After the Irish Rebellion of 1641 concluded, the 1652 Commonwealth Survey lists Evlaghmore as belonging to James Thornton. A confirming grant dated 30 January 1668 from King Charles II of England to James Thornton included 1 ½ polls containing 62 acres 1 rood and 8 perches in Evallaghmore.

A marriage settlement dated 7 March 1750 relates to the Faris family with lands in Evlaghmore etc.

In the Cavan Poll Book of 1761, there was one person registered to vote in Evelagh More in the Irish general election, 1761 - George Fairis of Mackan townland. He was entitled to cast two votes. The four election candidates were Charles Coote, 1st Earl of Bellomont and Lord Newtownbutler (later Brinsley Butler, 2nd Earl of Lanesborough), both of whom were then elected Member of Parliament for Cavan County. The losing candidates were George Montgomery (MP) of Ballyconnell and Barry Maxwell, 1st Earl of Farnham. Absence from the poll book either meant a resident did not vote or more likely was not a freeholder entitled to vote, which would mean most of the inhabitants of Evlagh More.

The 1790 Cavan Carvaghs list spells the name as Eulagh-more.

Ambrose Leet's 1814 Directory spells the name as Evlagh.

The Tithe Applotment Books 1823-1837 list seven tithepayers in the townland.

In 1832 one person in Evelaghmore was registered as a keeper of weapons- Alexander Bothwell who had one sword.

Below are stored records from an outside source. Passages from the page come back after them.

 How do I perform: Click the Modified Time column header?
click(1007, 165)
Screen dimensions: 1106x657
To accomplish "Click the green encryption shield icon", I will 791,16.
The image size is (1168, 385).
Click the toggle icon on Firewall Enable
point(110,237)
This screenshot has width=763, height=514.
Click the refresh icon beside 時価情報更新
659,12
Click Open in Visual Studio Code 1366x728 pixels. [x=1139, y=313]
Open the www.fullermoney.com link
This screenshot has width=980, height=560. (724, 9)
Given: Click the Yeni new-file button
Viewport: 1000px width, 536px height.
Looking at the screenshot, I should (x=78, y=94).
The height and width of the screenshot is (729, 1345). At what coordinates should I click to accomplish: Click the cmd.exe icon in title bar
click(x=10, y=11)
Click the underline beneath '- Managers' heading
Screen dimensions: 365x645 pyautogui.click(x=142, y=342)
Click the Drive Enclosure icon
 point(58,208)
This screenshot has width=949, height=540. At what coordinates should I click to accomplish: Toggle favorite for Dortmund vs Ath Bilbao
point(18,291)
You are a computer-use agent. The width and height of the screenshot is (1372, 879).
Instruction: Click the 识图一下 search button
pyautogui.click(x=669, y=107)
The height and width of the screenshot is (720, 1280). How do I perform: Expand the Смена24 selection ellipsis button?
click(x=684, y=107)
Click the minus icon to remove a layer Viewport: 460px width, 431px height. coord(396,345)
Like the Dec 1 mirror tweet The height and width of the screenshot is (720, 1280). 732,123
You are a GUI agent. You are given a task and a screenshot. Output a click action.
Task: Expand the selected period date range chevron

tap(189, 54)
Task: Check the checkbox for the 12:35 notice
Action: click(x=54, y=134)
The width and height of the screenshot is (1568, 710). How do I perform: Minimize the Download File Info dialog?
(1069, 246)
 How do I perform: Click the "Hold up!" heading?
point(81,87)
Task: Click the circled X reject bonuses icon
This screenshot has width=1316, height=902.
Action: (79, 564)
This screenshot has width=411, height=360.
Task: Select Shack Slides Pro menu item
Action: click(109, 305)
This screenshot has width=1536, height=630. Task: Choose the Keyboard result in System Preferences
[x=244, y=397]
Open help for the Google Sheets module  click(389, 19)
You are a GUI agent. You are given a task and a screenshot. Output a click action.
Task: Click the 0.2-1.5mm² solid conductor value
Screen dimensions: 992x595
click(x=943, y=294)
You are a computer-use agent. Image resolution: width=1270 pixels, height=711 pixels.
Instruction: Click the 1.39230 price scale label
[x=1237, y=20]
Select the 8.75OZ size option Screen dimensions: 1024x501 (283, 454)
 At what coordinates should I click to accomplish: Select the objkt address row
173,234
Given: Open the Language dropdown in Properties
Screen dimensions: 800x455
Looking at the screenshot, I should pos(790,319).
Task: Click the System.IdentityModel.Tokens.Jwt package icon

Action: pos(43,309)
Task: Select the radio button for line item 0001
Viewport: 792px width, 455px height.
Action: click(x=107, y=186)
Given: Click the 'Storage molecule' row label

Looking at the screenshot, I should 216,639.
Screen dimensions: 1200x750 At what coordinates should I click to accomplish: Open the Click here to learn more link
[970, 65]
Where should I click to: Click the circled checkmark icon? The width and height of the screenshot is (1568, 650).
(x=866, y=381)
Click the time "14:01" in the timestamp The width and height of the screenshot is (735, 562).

The Evlagh More Valuation Office books are available for May 1838.

On 13 November 1851 the following notice was published- INCUMBERED ESTATES COURT - Thursday, 13th Nov. - The Chief Commissioner sat in the Court, Henrietta-street, Dublin, to-day, for the purpose of selling incumbered property. In the matter of the estates of Williams James Thomas GALBRAITH, owner. Ex parte Morgan CROFTON, petitioner. Lot 1, the house and demesne of Macken, and Drumbinnis, Keilagh, Druminisdill, Drumcartagh, and Drumcannon, county of Cavan, containing £74. 0r. 15p. state measure, held in fee farm, producing a gross annual rental of £484, 11s, 10d., subject to two fee farm rents, one of £131, 18s. 6d., and the other of £62, 6s. 2d. The biddings proceeded from £4000 to £5390, at which sum Mrs. Elizabeth GALBRAITH became the purchaser. Lot 2, the fee simple lands of EVLAGHMORE, containing 140s. 1. 39p. statute measure, and producing an annual rental of £76, 11s, 8d. The first offer was £700., and Mr. W. Galbraith (the owner) was the purchaser for £1000.

Griffith's Valuation of 1857 lists four landholders in the townland.

==Census==

| Year | Population | Males | Females | Total Houses | Uninhabited |
|---|---|---|---|---|---|
| 1841 | 35 | 17 | 18 | 5 | 0 |
| 1851 | 24 | 13 | 11 | 4 | 0 |
| 1861 | 28 | 14 | 14 | 4 | 0 |
| 1871 | 31 | 16 | 15 | 4 | 0 |
| 1881 | 18 | 11 | 7 | 4 | 0 |
| 1891 | 4 | 2 | 2 | 4 | 2 |

In the 1901 census of Ireland, there was one family listed in the townland.

In the 1911 census of Ireland, there was one family listed in the townland.